[Activity]
Write down exactly the lines from the one below that has "ログイン画面に戻る (188, 761)" to the end of the data, both ends included; the pictures should not appear in your copy.

── Records provided ──

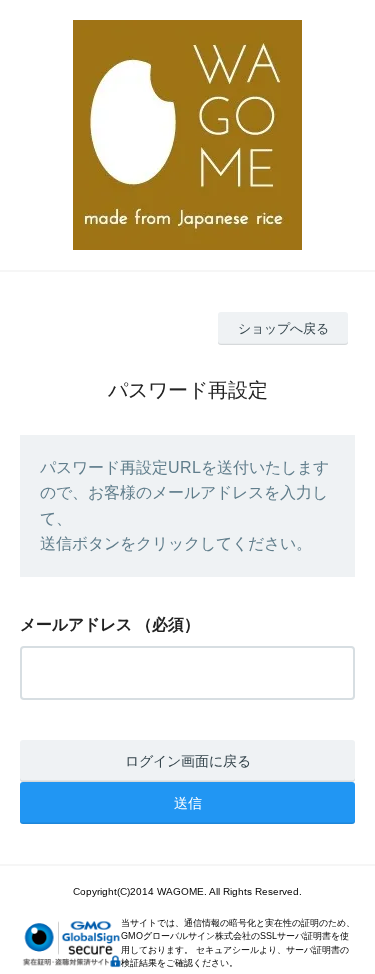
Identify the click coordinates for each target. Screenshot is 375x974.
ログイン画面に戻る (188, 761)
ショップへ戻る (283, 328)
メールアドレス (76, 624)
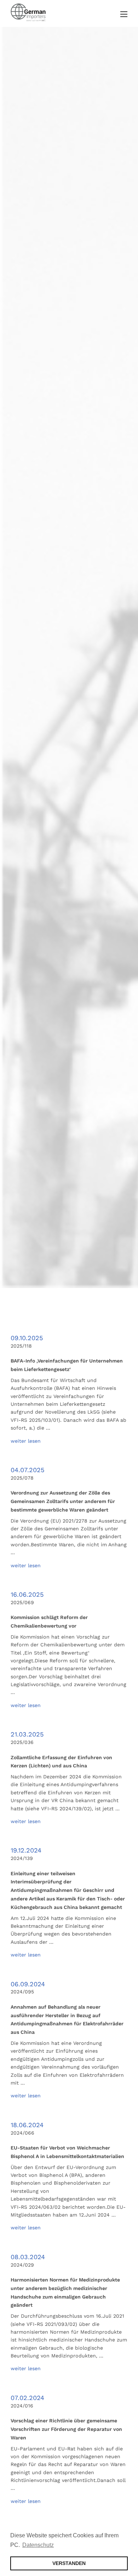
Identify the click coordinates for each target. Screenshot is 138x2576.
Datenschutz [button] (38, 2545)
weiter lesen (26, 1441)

───

[Written solution]
ログイン画面に戻る (188, 761)
ショップへ戻る (283, 328)
メールアドレス (76, 624)
Identify the click coordinates for each target. Screenshot is 138x2576.
Datenschutz [button] (38, 2545)
weiter lesen (26, 1441)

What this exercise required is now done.